» DATASET ENTRIES

[start]

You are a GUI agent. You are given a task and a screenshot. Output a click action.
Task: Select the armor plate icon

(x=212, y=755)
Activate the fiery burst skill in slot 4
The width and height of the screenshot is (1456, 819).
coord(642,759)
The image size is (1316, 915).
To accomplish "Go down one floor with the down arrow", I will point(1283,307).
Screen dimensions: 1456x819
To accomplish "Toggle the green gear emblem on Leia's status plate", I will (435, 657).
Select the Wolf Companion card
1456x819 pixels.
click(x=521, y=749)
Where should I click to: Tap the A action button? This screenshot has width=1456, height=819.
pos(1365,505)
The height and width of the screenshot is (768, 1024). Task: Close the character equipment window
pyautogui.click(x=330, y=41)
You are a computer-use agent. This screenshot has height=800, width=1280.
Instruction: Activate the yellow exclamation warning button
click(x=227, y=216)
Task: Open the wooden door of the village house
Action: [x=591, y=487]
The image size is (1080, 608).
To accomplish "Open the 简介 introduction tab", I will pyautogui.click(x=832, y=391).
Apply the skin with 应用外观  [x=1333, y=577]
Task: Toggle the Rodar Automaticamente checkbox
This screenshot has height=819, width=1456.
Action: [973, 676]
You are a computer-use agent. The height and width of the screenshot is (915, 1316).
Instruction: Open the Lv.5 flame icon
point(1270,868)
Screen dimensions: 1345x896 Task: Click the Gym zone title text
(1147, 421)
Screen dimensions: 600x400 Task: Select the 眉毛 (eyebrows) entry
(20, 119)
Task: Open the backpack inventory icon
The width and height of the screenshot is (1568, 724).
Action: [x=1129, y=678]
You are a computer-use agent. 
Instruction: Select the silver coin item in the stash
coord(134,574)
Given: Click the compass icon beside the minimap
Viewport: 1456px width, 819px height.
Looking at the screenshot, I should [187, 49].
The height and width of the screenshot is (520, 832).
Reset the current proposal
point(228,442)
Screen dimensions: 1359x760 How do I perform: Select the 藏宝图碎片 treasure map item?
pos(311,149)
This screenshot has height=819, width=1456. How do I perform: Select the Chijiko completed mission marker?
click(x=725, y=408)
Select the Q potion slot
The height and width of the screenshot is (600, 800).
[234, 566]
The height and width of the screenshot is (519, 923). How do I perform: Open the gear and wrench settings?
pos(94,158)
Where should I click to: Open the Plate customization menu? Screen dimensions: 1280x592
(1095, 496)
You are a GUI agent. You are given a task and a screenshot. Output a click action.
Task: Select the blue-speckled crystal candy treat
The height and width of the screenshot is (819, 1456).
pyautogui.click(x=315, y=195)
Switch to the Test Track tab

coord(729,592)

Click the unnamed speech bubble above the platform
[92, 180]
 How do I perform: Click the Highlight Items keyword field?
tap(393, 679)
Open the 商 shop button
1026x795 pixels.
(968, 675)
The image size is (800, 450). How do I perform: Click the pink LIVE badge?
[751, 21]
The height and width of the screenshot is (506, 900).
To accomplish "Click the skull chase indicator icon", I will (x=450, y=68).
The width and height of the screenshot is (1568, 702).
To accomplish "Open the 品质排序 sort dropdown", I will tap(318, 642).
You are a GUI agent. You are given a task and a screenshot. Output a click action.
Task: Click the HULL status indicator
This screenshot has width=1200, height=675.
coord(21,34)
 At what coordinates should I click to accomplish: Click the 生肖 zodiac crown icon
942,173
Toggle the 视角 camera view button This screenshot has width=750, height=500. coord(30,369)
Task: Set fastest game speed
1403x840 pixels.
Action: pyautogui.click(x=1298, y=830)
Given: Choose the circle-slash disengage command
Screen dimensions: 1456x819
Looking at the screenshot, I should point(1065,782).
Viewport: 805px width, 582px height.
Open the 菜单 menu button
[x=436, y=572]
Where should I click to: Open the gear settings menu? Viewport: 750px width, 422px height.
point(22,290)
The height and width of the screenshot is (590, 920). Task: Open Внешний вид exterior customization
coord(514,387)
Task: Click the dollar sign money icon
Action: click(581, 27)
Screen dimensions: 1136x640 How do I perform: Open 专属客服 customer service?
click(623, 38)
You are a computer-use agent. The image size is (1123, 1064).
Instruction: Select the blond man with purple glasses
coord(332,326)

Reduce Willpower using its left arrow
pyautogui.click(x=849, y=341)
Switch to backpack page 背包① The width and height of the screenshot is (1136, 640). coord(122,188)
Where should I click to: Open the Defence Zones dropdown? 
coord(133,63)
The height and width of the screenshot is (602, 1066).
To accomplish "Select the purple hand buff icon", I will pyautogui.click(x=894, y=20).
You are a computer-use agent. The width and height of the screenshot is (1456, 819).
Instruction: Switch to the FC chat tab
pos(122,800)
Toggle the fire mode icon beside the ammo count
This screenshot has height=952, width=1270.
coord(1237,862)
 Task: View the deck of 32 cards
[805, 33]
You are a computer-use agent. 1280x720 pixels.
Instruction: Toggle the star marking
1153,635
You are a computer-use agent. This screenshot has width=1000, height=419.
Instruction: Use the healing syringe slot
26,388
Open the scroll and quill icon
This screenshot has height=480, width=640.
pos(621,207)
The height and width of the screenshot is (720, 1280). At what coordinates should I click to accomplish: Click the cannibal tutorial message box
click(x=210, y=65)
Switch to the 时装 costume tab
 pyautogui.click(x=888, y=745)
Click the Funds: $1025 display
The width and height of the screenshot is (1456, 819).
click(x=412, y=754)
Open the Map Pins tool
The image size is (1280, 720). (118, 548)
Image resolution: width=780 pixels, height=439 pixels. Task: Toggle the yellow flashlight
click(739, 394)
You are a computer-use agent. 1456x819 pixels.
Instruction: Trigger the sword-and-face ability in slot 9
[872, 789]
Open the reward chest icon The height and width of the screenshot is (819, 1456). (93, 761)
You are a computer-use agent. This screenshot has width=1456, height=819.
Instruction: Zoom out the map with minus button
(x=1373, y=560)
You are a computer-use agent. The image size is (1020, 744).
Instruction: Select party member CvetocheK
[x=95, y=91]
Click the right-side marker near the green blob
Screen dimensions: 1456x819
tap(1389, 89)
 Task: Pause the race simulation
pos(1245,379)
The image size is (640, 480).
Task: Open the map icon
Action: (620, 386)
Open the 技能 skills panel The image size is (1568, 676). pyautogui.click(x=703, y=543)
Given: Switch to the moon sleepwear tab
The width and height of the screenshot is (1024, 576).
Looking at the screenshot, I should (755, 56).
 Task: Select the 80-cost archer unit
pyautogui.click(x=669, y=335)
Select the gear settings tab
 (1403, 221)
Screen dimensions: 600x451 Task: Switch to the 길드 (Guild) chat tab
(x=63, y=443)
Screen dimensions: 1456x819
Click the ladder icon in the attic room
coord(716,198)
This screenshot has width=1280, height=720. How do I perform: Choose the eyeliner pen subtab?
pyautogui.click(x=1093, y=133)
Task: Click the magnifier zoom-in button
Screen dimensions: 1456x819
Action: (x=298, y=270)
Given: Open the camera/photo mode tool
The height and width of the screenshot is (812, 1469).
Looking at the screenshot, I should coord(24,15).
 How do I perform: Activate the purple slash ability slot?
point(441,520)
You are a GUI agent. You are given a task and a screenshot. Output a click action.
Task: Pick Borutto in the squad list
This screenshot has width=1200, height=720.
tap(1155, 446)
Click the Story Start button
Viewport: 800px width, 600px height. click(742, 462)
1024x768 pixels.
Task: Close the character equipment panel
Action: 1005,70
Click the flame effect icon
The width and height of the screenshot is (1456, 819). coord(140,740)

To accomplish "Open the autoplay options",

[end]

» OBJECTIVE
From the data above, pick out each line that contains the word "beside".

» OUTPUT FOR THIS TASK
Given: Click the compass icon beside the minimap
Toggle the fire mode icon beside the ammo count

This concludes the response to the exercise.